The cast of new Netflix movie I Came By have revealed it was "magical" to make such an ambitious film entirely in London — where they both grew up.

Directed by Under the Shadow filmmaker Babak Anvari, the movie follows a pair of graffiti artists (George MacKay and Percelle Ascott) who enter the orbit of Hugh Bonneville's retired judge — a man hiding a dark secret. Ascott, whose previous credits include Doctor Who and Tin Star, said filming on familiar streets gave an extra level of excitement and intensity to the project for him.

I Came By is in UK cinemas now ahead of its Netflix debut on 26 August.

Video transcript

TOM BEASLEY: The film's a very London film. And obviously, both of you grew up in and around London. How important was that? I guess, did you guys have a role in shaping how London it is?

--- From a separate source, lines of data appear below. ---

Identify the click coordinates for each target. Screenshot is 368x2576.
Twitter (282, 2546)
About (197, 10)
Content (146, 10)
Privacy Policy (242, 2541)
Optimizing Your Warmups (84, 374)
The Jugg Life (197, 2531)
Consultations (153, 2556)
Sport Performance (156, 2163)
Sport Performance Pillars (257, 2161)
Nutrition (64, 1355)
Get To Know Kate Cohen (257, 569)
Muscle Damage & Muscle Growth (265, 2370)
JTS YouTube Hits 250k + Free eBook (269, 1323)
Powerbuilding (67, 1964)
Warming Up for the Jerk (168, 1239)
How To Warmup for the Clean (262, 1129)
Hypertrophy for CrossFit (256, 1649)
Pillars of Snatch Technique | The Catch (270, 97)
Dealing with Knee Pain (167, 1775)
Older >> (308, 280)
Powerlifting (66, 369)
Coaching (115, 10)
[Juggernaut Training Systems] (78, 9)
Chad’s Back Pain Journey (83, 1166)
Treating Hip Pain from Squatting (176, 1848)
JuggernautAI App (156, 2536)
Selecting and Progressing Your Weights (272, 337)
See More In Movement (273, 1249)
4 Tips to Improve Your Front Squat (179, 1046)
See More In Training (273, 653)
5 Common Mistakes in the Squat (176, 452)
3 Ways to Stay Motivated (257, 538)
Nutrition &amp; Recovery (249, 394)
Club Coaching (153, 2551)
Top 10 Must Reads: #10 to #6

PERCELLE ASCOTT: Yeah, I think I'm just like, it's-- yeah, for me, it was quite magical because we're filming on locations that I grew up in. Yeah, especially places-- there was one particular location, the school that my grandfather went to. So again, it was just like, nice to kind of have that experience of being-- filming in your London.

But yeah, definitely I think in terms of really wanting to-- yeah, we were talking about where these boys were from, and finding that London, you know? And really talking about the kind of graffiti background, and all these kind of choices that make these characters basically. So I think it's so-- it was so fun to kind of shoot in London.

GEORGE MACKAY: Yeah, yeah, yeah. And it feels like the London that we know as well. It's not a kind of-- there's elements. You kind of get a couple of like, sort of postcard moments, but it isn't all kind of like, the London Eye and Big Ben. It feels very grounded. And as you said, the London that we know.

TOM BEASLEY: Yeah, it's one of the many ways in which this film is not "Paddington."

GEORGE MACKAY: Yes. Yeah.

TOM BEASLEY: It's interesting. It's that thing with London though, isn't it? We have these immensely opulent places, and then you've got, a street away, real deprivation.

GEORGE MACKAY: Yeah, yeah, yeah.

PERCELLE ASCOTT: Yeah.

GEORGE MACKAY: Totally. And it feels like that's what the film's looking at is it's so multidimensional in terms of all-- sort of all social aspects of it. And so London feels the perfect setting because yeah, we all live on top of each other and intertwined--

PERCELLE ASCOTT: Yeah, melting pot.

GEORGE MACKAY: --with each other. And that melting pot feels particularly true of this city.